Clouds are colloids consisting of droplets and crystals, formed on aerosol particles, all interacting within a turbulent environment. Their optical properties profoundly influence planetary climates. Perhaps the fundamental problem of cloud physics is to understand what destabilizes the colloid to produce precipitation. That depends on physical and chemical processing of the aerosols, condensation growth of cloud particles in a fluctuating environment influenced by entrainment, and the collisional growth of cloud particles. This is the “microphysical” complexity that ultimately must be connected to cloud-scale dynamics. To put it another way, macroscale dynamics and thermodynamics dictates the amount of condensed mass in the cloud, but in order to know cloud optical and precipitation properties, we have to know how that mass is distributed amongst droplets and crystals. There is no escape: microphysics matters for macroscopic cloud properties of relevance to climate.

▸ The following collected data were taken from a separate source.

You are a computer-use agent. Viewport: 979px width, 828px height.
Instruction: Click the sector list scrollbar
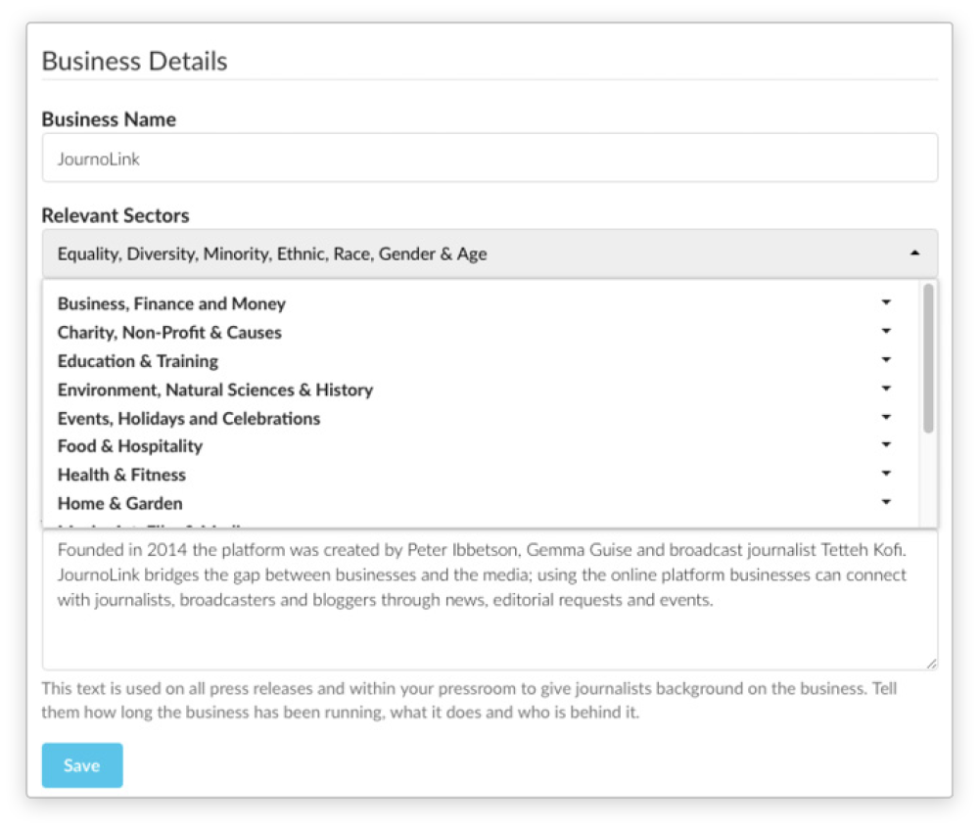(928, 358)
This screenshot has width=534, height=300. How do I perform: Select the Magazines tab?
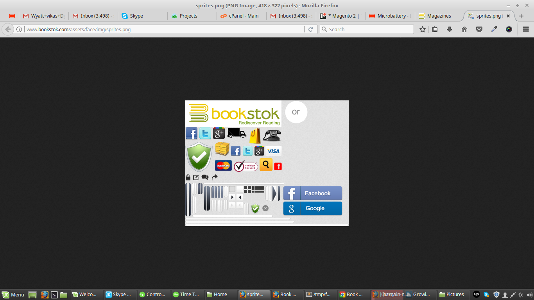tap(439, 16)
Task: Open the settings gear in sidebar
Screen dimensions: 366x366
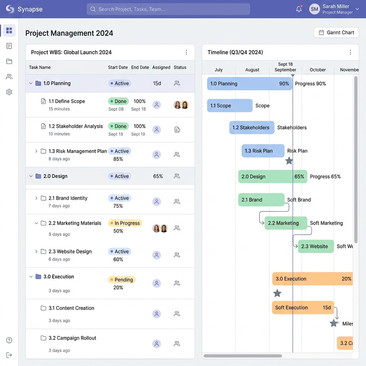Action: click(x=9, y=92)
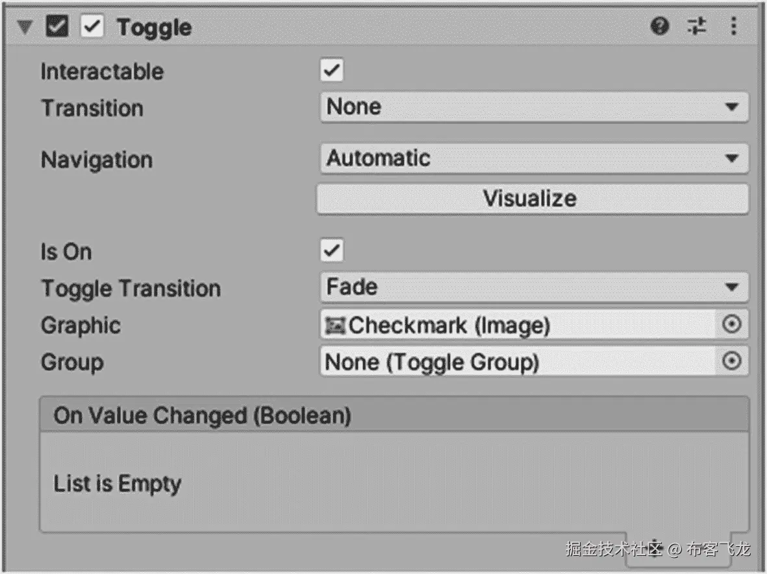Uncheck the Interactable checkbox

click(x=332, y=70)
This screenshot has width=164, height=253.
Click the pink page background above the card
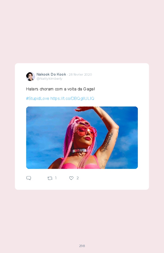click(82, 32)
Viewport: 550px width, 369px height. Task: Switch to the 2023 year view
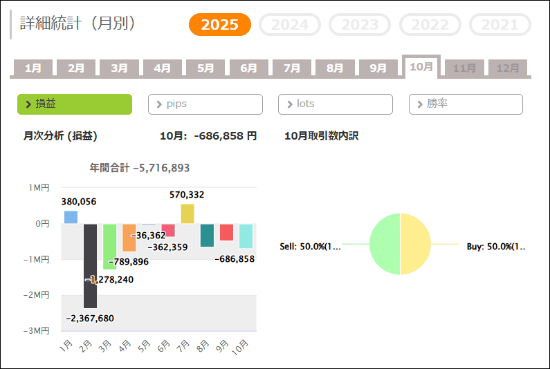point(360,25)
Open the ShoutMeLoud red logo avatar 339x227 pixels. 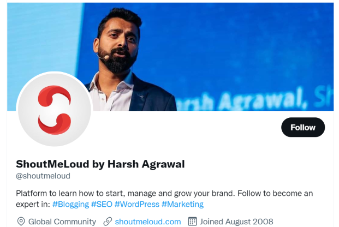pyautogui.click(x=55, y=109)
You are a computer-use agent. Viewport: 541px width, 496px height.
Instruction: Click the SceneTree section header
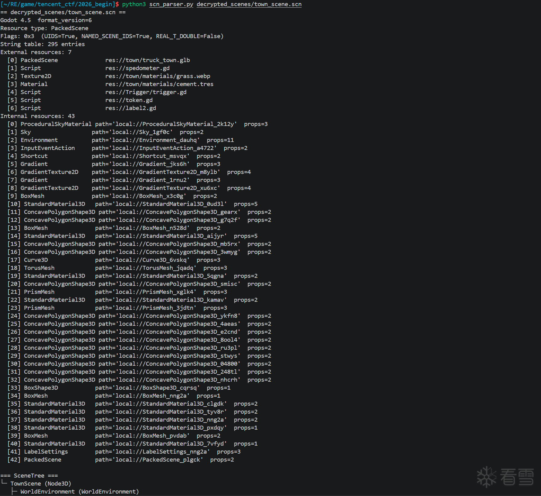(x=29, y=475)
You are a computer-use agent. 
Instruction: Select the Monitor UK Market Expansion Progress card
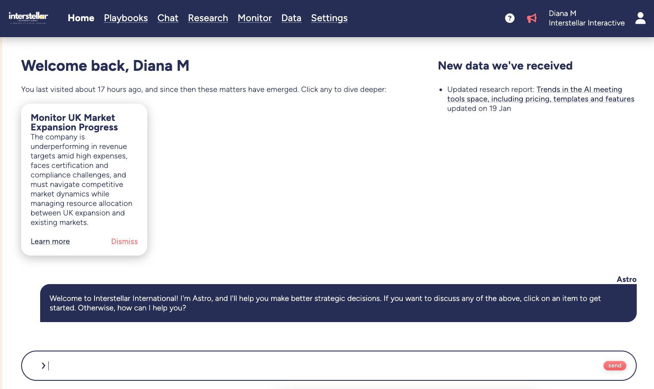click(x=84, y=173)
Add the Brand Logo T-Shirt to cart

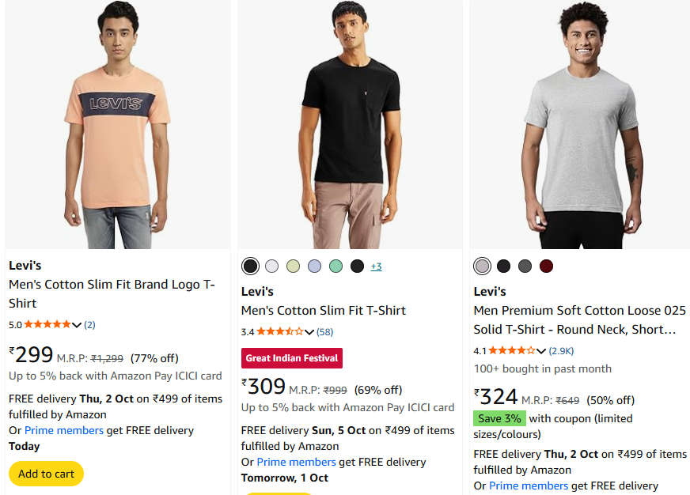tap(46, 474)
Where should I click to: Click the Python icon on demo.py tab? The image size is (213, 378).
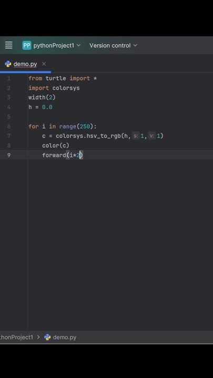click(8, 64)
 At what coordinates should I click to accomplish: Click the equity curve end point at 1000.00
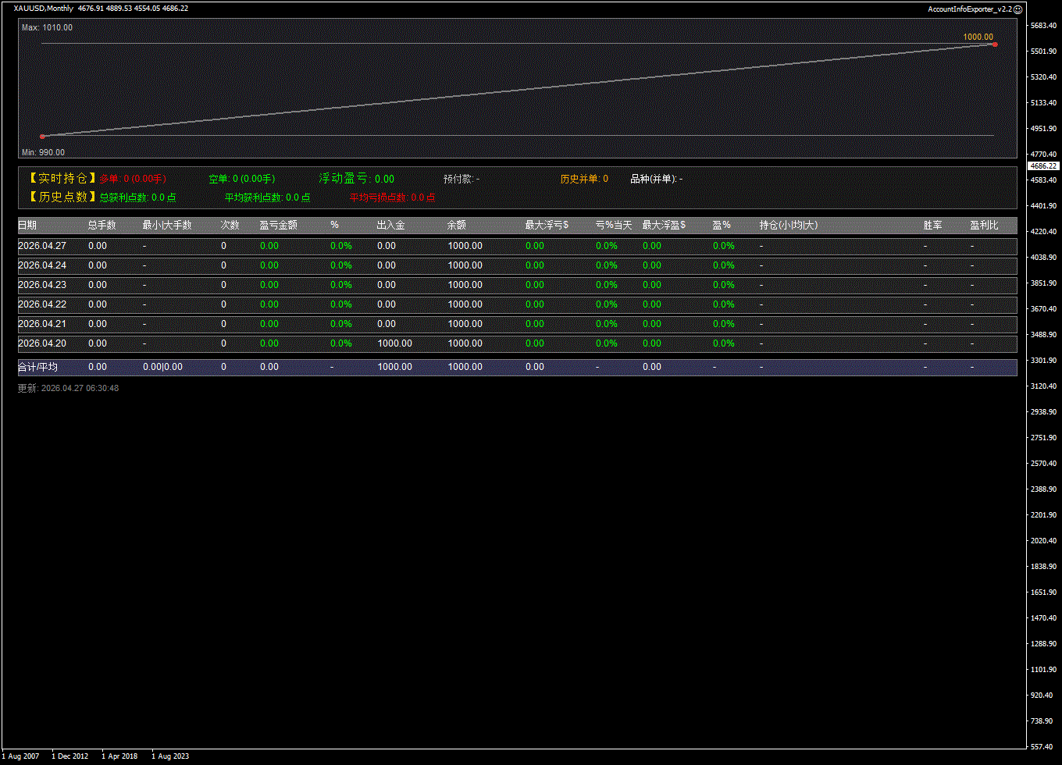pyautogui.click(x=994, y=44)
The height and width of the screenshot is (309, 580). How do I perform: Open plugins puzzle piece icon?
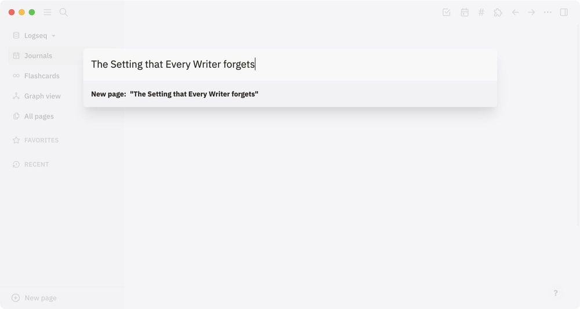(498, 12)
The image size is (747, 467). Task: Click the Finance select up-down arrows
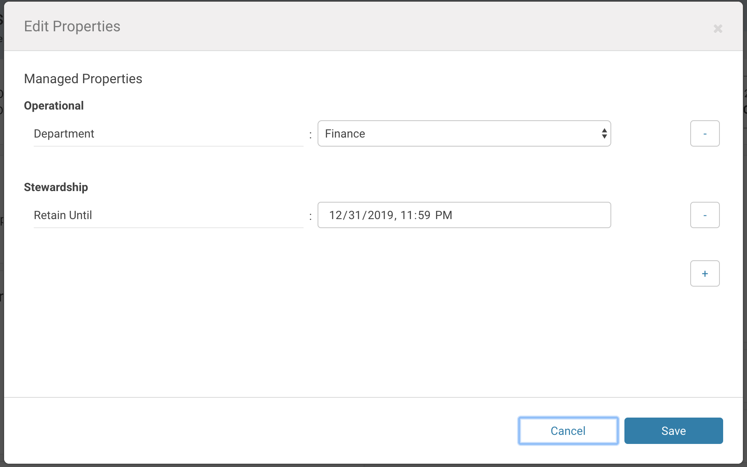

Over the last decade we have explored these microphysical interactions using the “Pi convection- cloud chamber” – a pi-cubic-meter turbulent cloud generated by feeding aerosols into a water- supersaturated environment created by moist Rayleigh-Benard convection. All microphysical processes that are usually considered “sub- grid-scale” even in detailed models, are fully represented, so we can think of this as a single “cloud pixel.” The resulting cloud microphysical and optical properties are similar to those observed in stratocumulus, and the Pi chamber has provided insight into the role of turbulence on cloud droplet activation and growth, the formation of persistent mixed-phase clouds, and the cloud dispersion indirect effect. Now a growing collaboration of universities, national laboratories, and industry/ international partners has been developing a design for a much larger convection-cloud chamber that will allow cloud particle growth by collisions in addition to growth by condensation. That capability will allow interactions within a fully-coupled aerosol- cloud-precipitation system to be explored and directly compared to detailed microphysics models. We envision that this would exist as a national user facility available to the atmospheric research community for advancing our understanding of cloud microphysical processes relevant to key uncertainties in weather and climate models.

About

Photo of Raymond Shaw

Raymond Shaw is University Professor in the Department of Physics and director of the Atmospheric Sciences Program at Michigan Technological University. Raymond’s PhD is from Penn State University and he was a postdoc in the Advanced Study Program at NCAR. He is a fellow of the American Physical Society. His research interests are in the physics of clouds, including aerosol-cloud interactions, effects of entrainment and turbulence on clouds, and ice nucleation. Much of the research involves development and use of instruments and laboratory experiments to explore cloud processes; for example, he helped develop the airborne Holographic Detector for Clouds (HOLODEC) and the Pi Convection-Cloud Chamber. Raymond’s hobbies include biking and skiing, reading and speaking Spanish, and serving in the community.